Who are interventional radiologists?
First, let me explain who interventional  radiologists are not: they are not surgeons, radiation oncologists, cardiologists, oncologists, gastroenterologists, internists, and so on. They are physicians, who, like other physicians, went through the rigorous paths of qualification to bear the “MD” appelation. They then went through additional residency training that required 1 year of internship in any core medical specialty followed by 4 years of radiology residency and, finally, elected to have more hands-on training or exposure in the specialty of interventional radiology from six months to 3 years. Some specialize in treating intracranial disorders and are called interventional neuroradiologists, while others treat extracranial diseases and are called body interventional radiologists. Some practise both.

Thus, not only are these physicians able to diagnose or forecast diseases from the shadows they cast on various imaging modalities (radiographs, CAT scans, ultrasonography, magnetic resonance imaging (MRI), nuclear scintigrams, etc), interventional radiologists perform a wide range of procedures with such instruments as catheters, guidewires and balloons using imaging guidance (x-rays (fluoroscopy), ultrasound, CAT scan, or MRI) and cause minimal body injury in the process. They open occluded arteries; remove foreign bodies from the body like those in blood vessels; drain fluid collections in the body; biopsy tumors for diagnosis; locally destroy cancers with heat, cold, chemicals or arterial embolization; remove blood clot from veins or prevent it from travelling from other sites to the lungs; provide patients with sophisticated accesses into their veins for hemodialysis, medications, fluids, and  nutrition. The list is long and I have little space to recount it all, but more information is at  www.medradclinics.com under “MRC’s services”. 

In modern healthcare, whether you are a patient, a physician or an hospital administrator you are likely, sooner than later, to call in the services of an interventional radiologist much in the same way you would the services of any other specialist, though you may not know it.

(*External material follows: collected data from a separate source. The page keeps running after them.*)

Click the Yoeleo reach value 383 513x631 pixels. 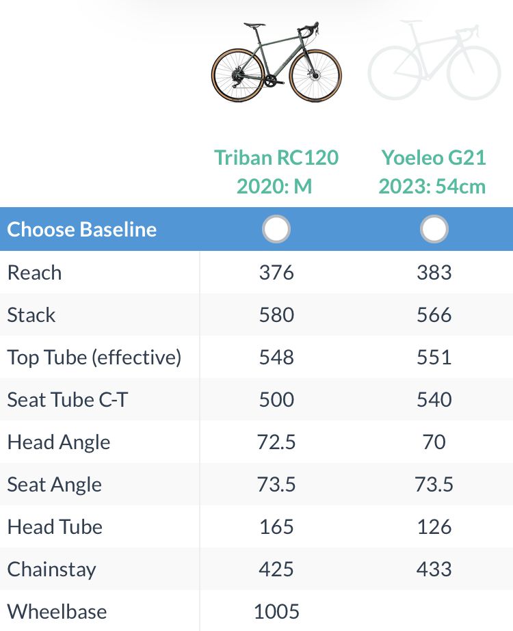[434, 273]
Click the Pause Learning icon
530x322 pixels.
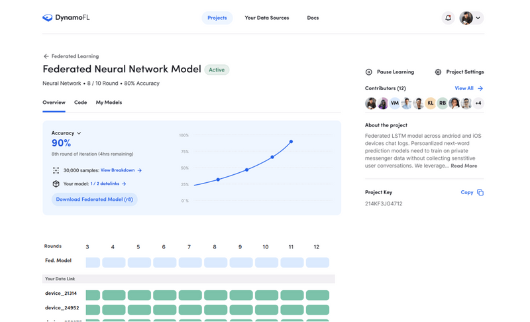[369, 72]
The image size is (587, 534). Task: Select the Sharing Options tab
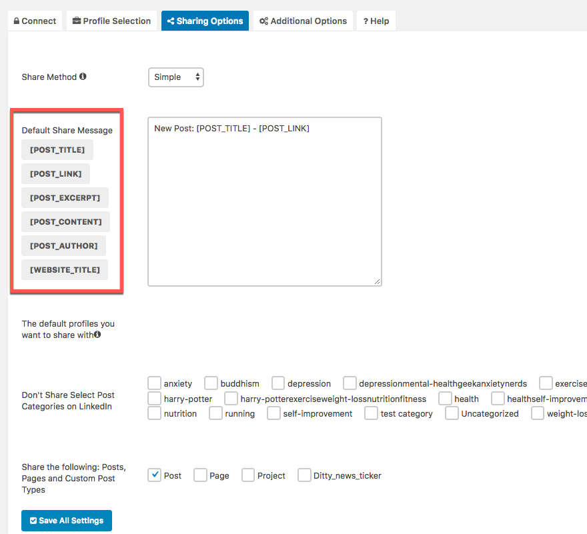pos(205,21)
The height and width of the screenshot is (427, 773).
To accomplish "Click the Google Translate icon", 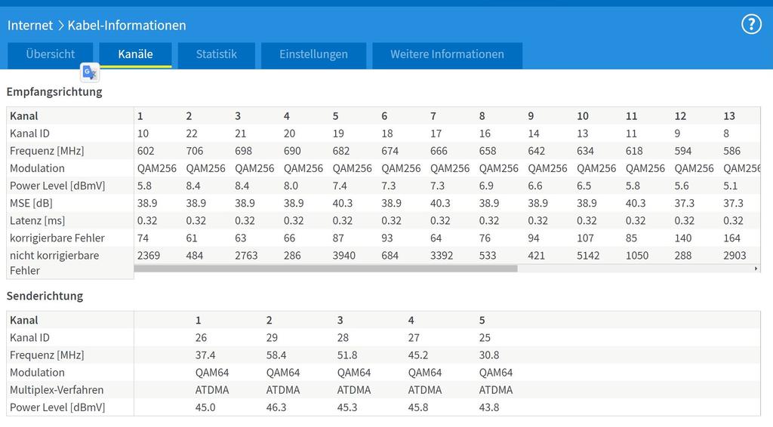I will point(90,72).
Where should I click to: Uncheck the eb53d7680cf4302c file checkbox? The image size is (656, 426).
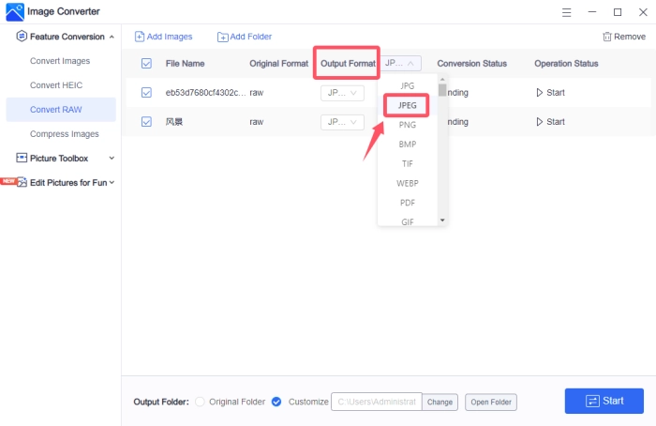[145, 93]
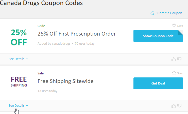Open the 25% Off First Prescription Order title
Image resolution: width=188 pixels, height=114 pixels.
(77, 34)
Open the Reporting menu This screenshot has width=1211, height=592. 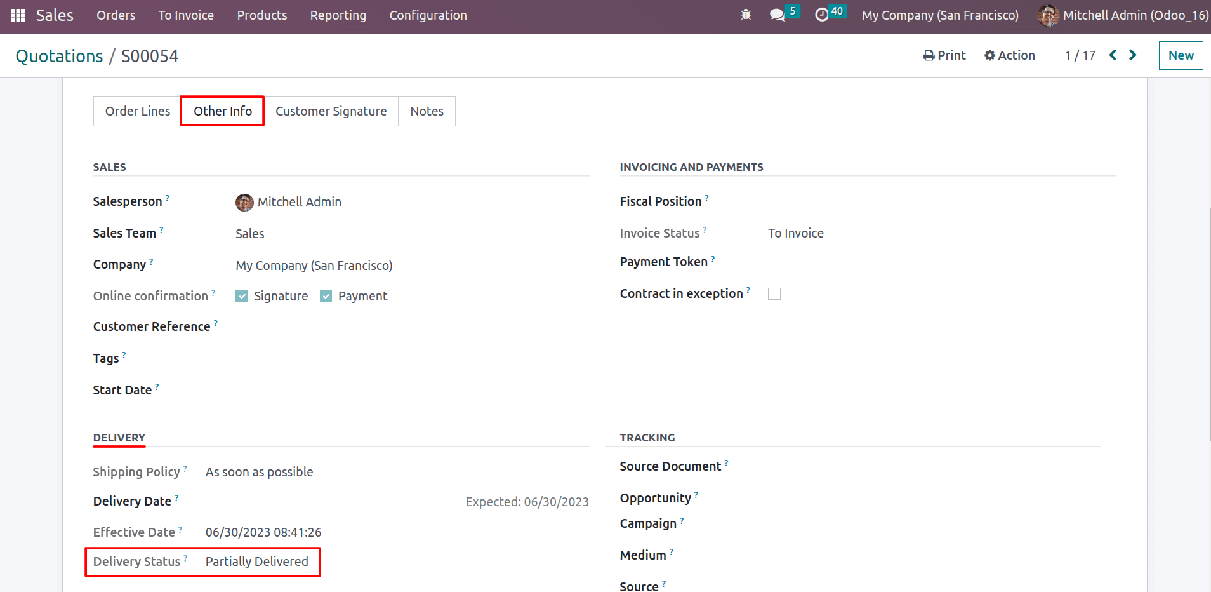(338, 15)
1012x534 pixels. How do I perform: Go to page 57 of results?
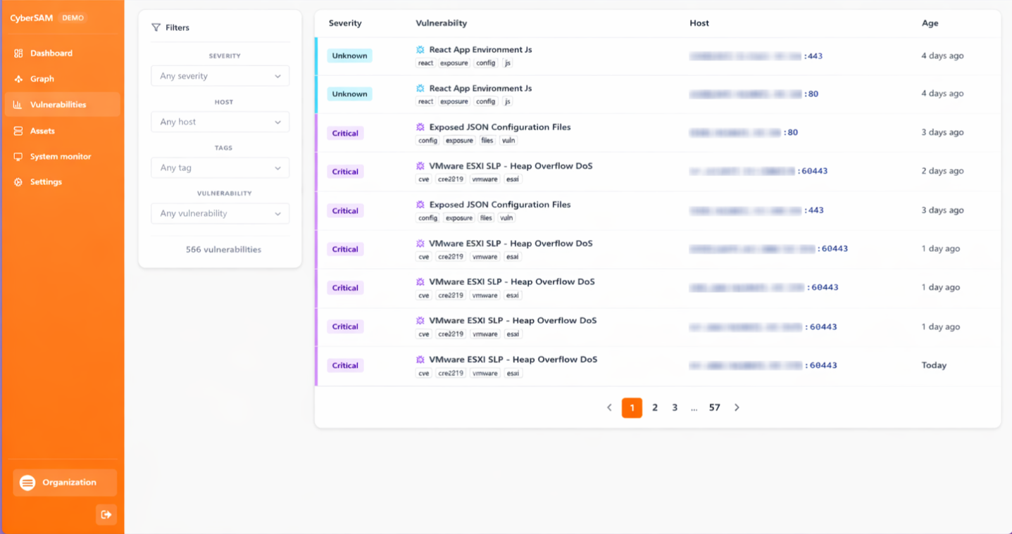tap(714, 407)
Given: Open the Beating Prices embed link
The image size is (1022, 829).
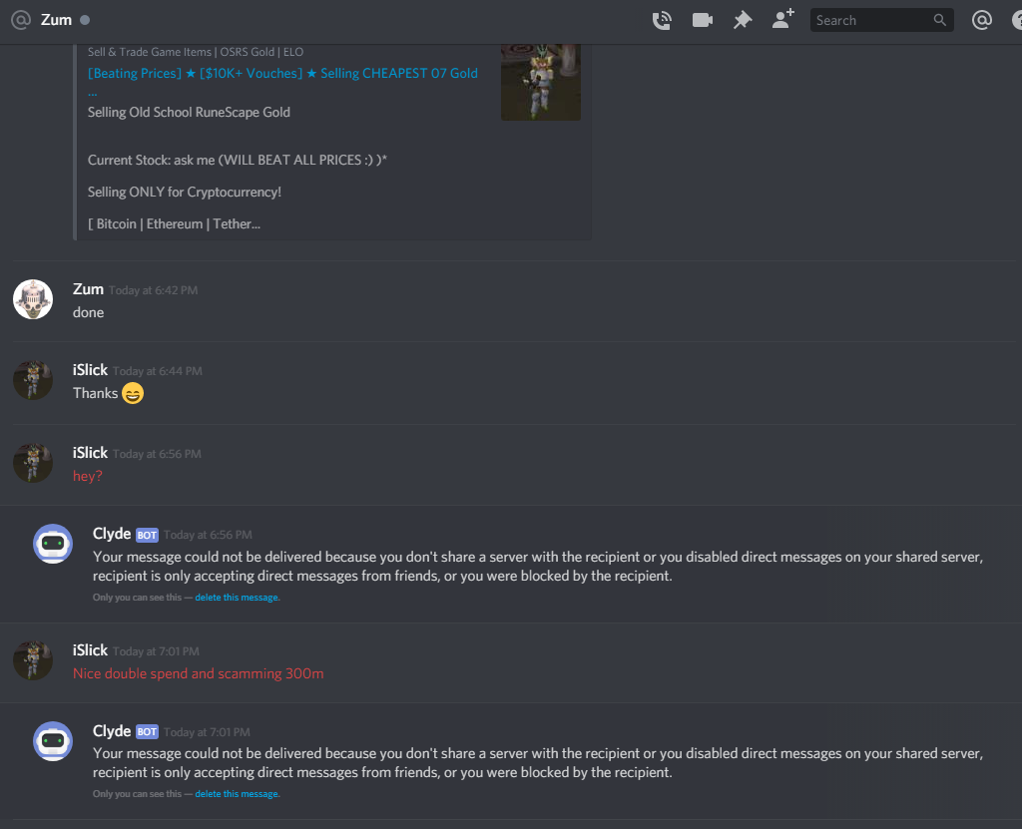Looking at the screenshot, I should (282, 74).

And there are reasons for this.

Most interventional radiological procedures do not need general anesthesia.
Because there is minimal invasion of the body during most interventional radiological procedures, patients do not require general anesthesia. Rather, they receive a calming tranquillizer and an opiate that blunts pain – sedoanalgesia. As a benefit sedoanalgesia induces amnesia for the procedure which is good in some patient populations such as children. Equally appealing is the fact that since patients can be treated without general anesthesia they do not have to undergo the rigorous medical scrutiny other patients undergo to qualify
for general anesthesia; their preoperative screening is less rigorous yet important. The need for general anesthesia in some patients may disqualify them for important procedures because they are considered operative risks. Thus, there have been situations when the auspicious recruitment of the skills of an interventional radiologist has saved an ischemic limb or arm, a segment of dying bowel, an overwhelming infection, or simply, an unnecessary surgeon’s scalpel.

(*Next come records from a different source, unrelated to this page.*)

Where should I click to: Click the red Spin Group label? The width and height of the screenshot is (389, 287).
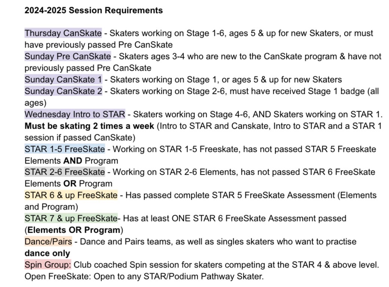click(48, 265)
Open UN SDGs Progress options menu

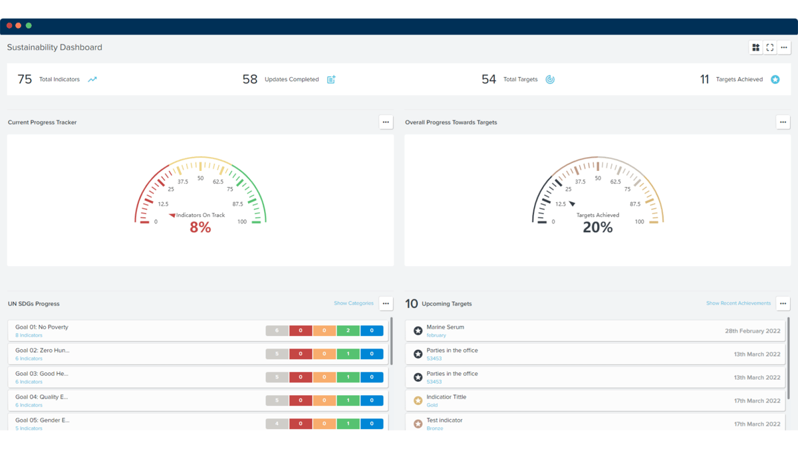pos(386,303)
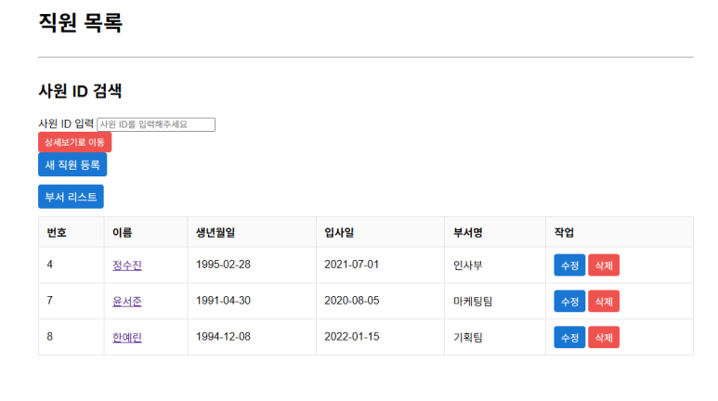Click the 사원 ID 입력 text field
Image resolution: width=718 pixels, height=401 pixels.
coord(156,124)
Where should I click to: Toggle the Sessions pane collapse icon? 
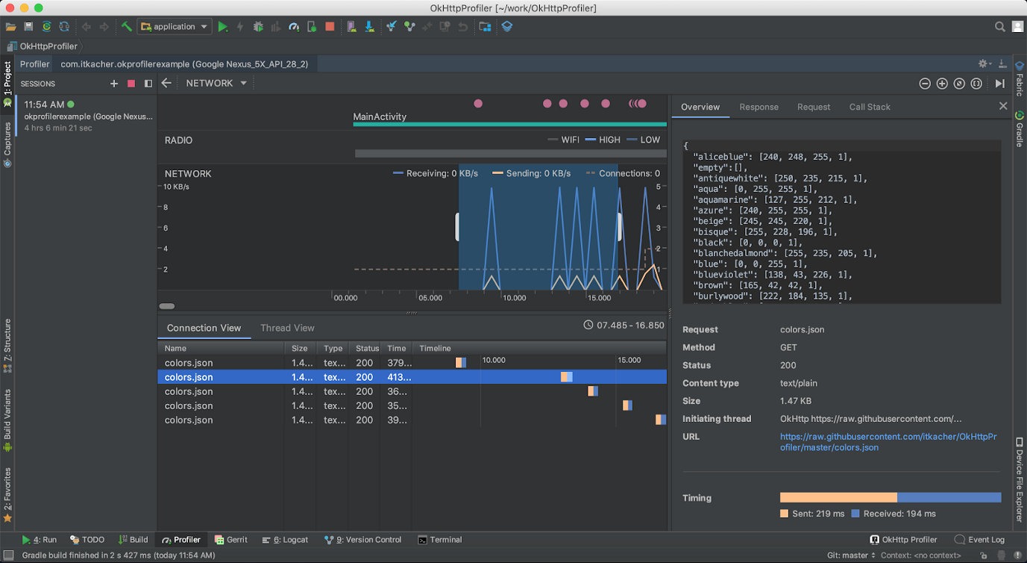coord(148,84)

Interventional radiological procedures are minimally invasive..
Not long ago if you had an abdominal aortic aneurysm that required treatment, you invariably needed a surgeon. If you were a surgeon caring for a patient who developed peritoneal abscess after laparatomy or as complication of appendiceal rupture you invariably would cut them open again. If you were an urologist
caring for a patient in whom you have difficulty retrogradely stenting their ureter per urethram, you were up a creek. If you were a woman with symptomatic uterine fibroids, you had to have hysterectomy or myomectomy. If you were a smoker with a mass in your lung, you needed a chest surgeon for excisional biopsy if the results of bronchoscopy were unhelpful. If you were a diabetic with a non-healing ulcer of your foot, you were unavoidably one step to being down by one limb. If you were an infertile couple your only hope was a gynecologist or an urologist. If you had troubling and disfiguring varicose veins in your limbs, you either ignored them or received a visit from a surgeon. Today, for each of these instances, there is a less invasive, equally effective and less costly alternative treatment that an interventional radiologist can offer.

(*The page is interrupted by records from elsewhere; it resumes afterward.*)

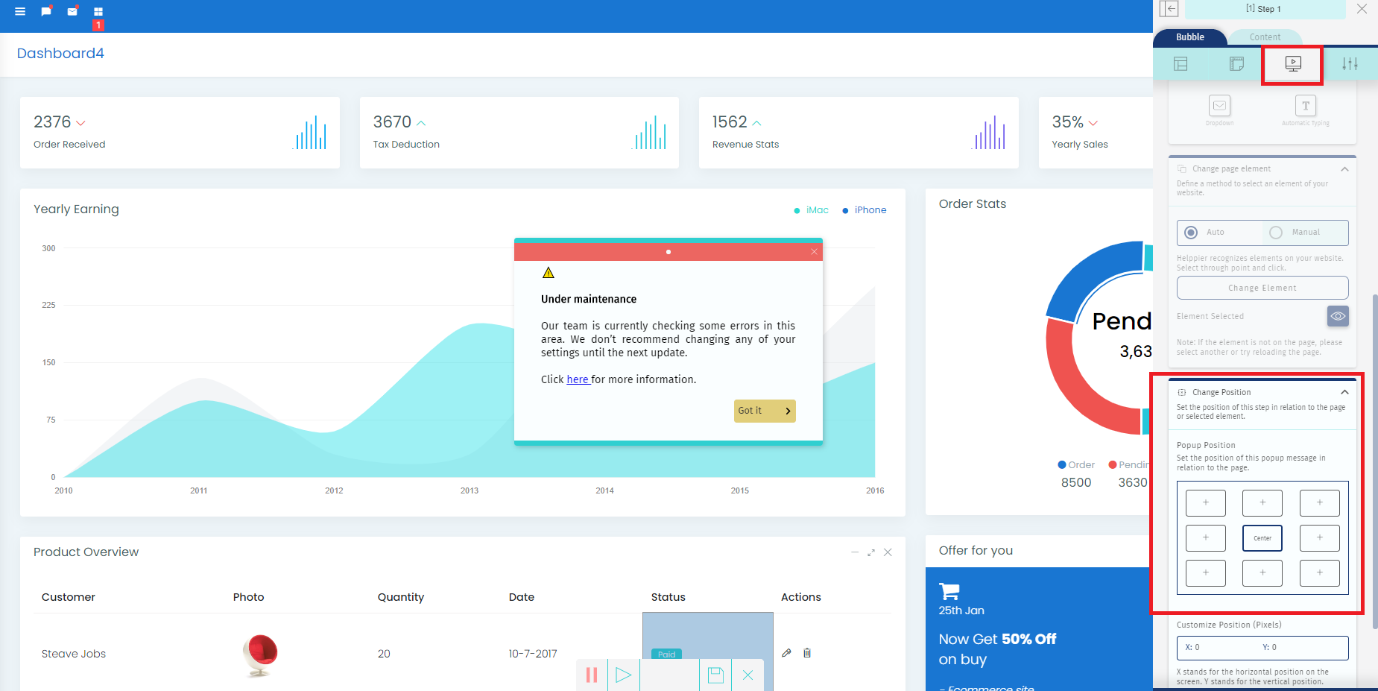
Task: Collapse the sidebar with the arrow icon
Action: tap(1169, 9)
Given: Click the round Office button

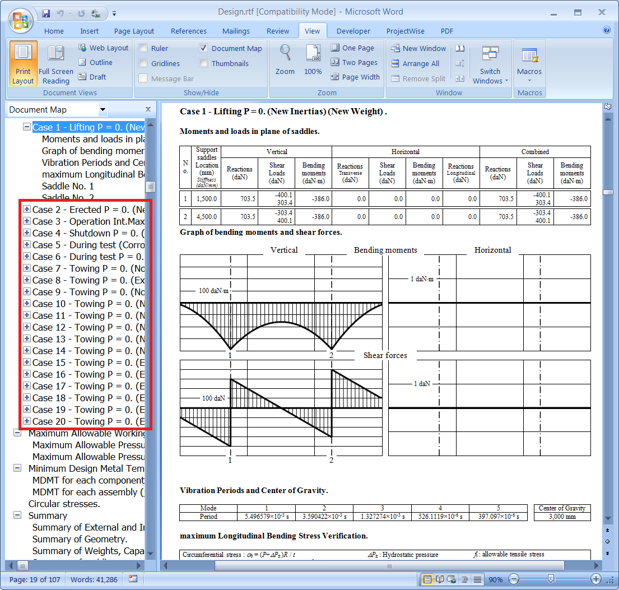Looking at the screenshot, I should pyautogui.click(x=21, y=20).
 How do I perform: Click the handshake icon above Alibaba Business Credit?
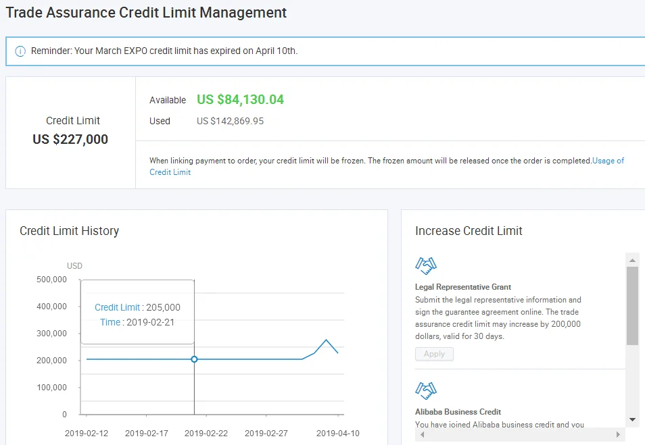click(x=425, y=390)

Interventional radiological procedures translate into short hospital stay and less cost.
Since by their nature interventional radiological procedures inflict little or no physical and physiological trauma to patients, many of them can be same-day procedures. This means little or no contact with sicker patients and so less risk of hospital-acquired infection; quick recuperation and return to an active lifestyle; fewer complications due to sedentary recuperation that invasive procedures induce; and less lost income from sick days. It also means less hospital costs and lower health insurance premiums. So, it is a prudent
patient, physician or hospital administrator who actively seeks and promotes the services of an interventional radiologist in modern medical care.